Reproduce every one of the rows below verbatim, line by line, without altering any character.

Word and element pointing entries
+++
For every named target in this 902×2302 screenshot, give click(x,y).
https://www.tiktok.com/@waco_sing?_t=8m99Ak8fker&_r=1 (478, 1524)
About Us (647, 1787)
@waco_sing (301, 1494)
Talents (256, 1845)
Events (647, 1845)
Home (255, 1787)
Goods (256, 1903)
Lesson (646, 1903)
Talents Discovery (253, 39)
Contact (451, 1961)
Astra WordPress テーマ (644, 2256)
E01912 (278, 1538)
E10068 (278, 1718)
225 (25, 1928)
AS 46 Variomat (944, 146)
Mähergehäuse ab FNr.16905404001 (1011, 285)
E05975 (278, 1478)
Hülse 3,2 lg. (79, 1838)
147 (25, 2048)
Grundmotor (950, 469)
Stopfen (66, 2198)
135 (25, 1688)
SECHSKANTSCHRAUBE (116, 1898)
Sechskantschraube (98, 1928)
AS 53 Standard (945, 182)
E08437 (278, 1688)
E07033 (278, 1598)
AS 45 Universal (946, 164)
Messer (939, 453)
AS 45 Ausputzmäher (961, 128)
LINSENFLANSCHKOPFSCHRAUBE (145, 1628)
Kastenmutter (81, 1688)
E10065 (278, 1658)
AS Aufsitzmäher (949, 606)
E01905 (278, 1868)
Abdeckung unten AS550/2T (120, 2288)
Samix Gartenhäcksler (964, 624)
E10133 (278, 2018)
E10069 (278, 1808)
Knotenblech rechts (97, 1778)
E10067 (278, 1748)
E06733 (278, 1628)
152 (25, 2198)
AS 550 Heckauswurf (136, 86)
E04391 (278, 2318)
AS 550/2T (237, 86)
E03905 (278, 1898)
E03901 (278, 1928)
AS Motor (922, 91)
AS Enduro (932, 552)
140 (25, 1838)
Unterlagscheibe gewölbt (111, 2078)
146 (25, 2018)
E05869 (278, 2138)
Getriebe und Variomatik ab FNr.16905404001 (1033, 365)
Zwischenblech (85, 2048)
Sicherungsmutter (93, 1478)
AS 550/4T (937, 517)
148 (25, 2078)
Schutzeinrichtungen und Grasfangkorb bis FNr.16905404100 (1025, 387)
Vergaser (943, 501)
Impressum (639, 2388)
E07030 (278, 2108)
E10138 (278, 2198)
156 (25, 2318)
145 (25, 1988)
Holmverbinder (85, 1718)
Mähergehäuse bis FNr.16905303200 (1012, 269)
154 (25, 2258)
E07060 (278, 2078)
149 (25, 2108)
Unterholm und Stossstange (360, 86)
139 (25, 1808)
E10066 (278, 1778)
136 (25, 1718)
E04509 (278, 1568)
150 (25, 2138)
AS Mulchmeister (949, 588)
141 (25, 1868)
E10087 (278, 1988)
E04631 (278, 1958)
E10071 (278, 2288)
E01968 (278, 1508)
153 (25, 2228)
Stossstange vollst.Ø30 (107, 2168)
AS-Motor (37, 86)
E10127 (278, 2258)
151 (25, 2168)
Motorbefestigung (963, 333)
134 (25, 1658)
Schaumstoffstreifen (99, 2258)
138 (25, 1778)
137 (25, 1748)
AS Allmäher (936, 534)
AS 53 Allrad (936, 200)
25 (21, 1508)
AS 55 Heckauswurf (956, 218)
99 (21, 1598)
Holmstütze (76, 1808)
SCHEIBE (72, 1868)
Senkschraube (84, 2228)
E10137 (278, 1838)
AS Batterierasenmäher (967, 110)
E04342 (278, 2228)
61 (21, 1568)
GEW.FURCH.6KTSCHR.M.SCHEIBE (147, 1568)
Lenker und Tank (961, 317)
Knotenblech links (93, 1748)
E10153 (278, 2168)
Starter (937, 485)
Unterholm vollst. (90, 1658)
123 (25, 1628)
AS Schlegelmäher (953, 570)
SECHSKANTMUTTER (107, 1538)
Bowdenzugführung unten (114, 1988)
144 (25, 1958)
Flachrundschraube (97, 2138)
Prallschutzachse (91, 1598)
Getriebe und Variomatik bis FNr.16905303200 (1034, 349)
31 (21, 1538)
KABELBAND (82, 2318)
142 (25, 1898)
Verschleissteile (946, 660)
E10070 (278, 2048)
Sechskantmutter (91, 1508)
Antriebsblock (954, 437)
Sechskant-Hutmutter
+++
● TASK ANSWER:
For every named target in this 902×2302 screenshot, give click(x,y).
https://www.tiktok.com/@waco_sing?_t=8m99Ak8fker&_r=1 (478, 1524)
About Us (647, 1787)
@waco_sing (301, 1494)
Talents (256, 1845)
Events (647, 1845)
Home (255, 1787)
Goods (256, 1903)
Lesson (646, 1903)
Talents Discovery (253, 39)
Contact (451, 1961)
Astra WordPress テーマ (644, 2256)
E01912 (278, 1538)
E10068 (278, 1718)
225 (25, 1928)
AS 46 Variomat (944, 146)
Mähergehäuse ab FNr.16905404001 (1011, 285)
E05975 (278, 1478)
Hülse 3,2 lg. (79, 1838)
147 (25, 2048)
Grundmotor (950, 469)
Stopfen (66, 2198)
135 (25, 1688)
SECHSKANTSCHRAUBE (116, 1898)
Sechskantschraube (98, 1928)
AS 53 Standard (945, 182)
E08437 (278, 1688)
E07033 (278, 1598)
AS 45 Universal (946, 164)
Messer (939, 453)
AS 45 Ausputzmäher (961, 128)
LINSENFLANSCHKOPFSCHRAUBE (145, 1628)
Kastenmutter (81, 1688)
E10065 (278, 1658)
AS Aufsitzmäher (949, 606)
E01905 (278, 1868)
Abdeckung unten AS550/2T (120, 2288)
Samix Gartenhäcksler (964, 624)
E10133 (278, 2018)
E10069 (278, 1808)
Knotenblech rechts (97, 1778)
E10067 (278, 1748)
E06733 (278, 1628)
152 (25, 2198)
AS 550 Heckauswurf (136, 86)
E04391 (278, 2318)
AS 550/2T (237, 86)
E03905 (278, 1898)
E03901 (278, 1928)
AS Motor (922, 91)
AS Enduro (932, 552)
140 (25, 1838)
Unterlagscheibe gewölbt (111, 2078)
146 (25, 2018)
E05869 (278, 2138)
Getriebe und Variomatik ab FNr.16905404001 (1033, 365)
Zwischenblech (85, 2048)
Sicherungsmutter (93, 1478)
AS 550/4T (937, 517)
148 (25, 2078)
Schutzeinrichtungen und Grasfangkorb bis FNr.16905404100 (1025, 387)
Vergaser (943, 501)
Impressum (639, 2388)
E07030 (278, 2108)
E10138 (278, 2198)
156 (25, 2318)
145 (25, 1988)
Holmverbinder (85, 1718)
Mähergehäuse bis FNr.16905303200 (1012, 269)
154 (25, 2258)
E07060 (278, 2078)
149 (25, 2108)
Unterholm und Stossstange (360, 86)
139 (25, 1808)
E10066 (278, 1778)
136 (25, 1718)
E04509 (278, 1568)
150 (25, 2138)
AS Mulchmeister (949, 588)
141 (25, 1868)
E10087 (278, 1988)
E04631 (278, 1958)
E10071 (278, 2288)
E01968 (278, 1508)
153 (25, 2228)
Stossstange vollst.Ø30 (107, 2168)
AS-Motor (37, 86)
E10127 (278, 2258)
151 (25, 2168)
Motorbefestigung (963, 333)
134 (25, 1658)
Schaumstoffstreifen (99, 2258)
138 (25, 1778)
137 (25, 1748)
AS Allmäher (936, 534)
AS 53 Allrad (936, 200)
25 (21, 1508)
AS 55 Heckauswurf (956, 218)
99 (21, 1598)
Holmstütze (76, 1808)
SCHEIBE (72, 1868)
Senkschraube (84, 2228)
E10137 (278, 1838)
AS Batterierasenmäher (967, 110)
E04342 (278, 2228)
61 (21, 1568)
GEW.FURCH.6KTSCHR.M.SCHEIBE (147, 1568)
Lenker und Tank (961, 317)
Knotenblech links (93, 1748)
E10153 (278, 2168)
Starter (937, 485)
Unterholm vollst. (90, 1658)
123 (25, 1628)
AS Schlegelmäher (953, 570)
SECHSKANTMUTTER (107, 1538)
Bowdenzugführung unten (114, 1988)
144 (25, 1958)
Flachrundschraube (97, 2138)
Prallschutzachse (91, 1598)
Getriebe und Variomatik bis FNr.16905303200 (1034, 349)
31 (21, 1538)
KABELBAND (82, 2318)
142 (25, 1898)
Verschleissteile (946, 660)
E10070 (278, 2048)
Sechskantmutter (91, 1508)
Antriebsblock (954, 437)
Sechskant-Hutmutter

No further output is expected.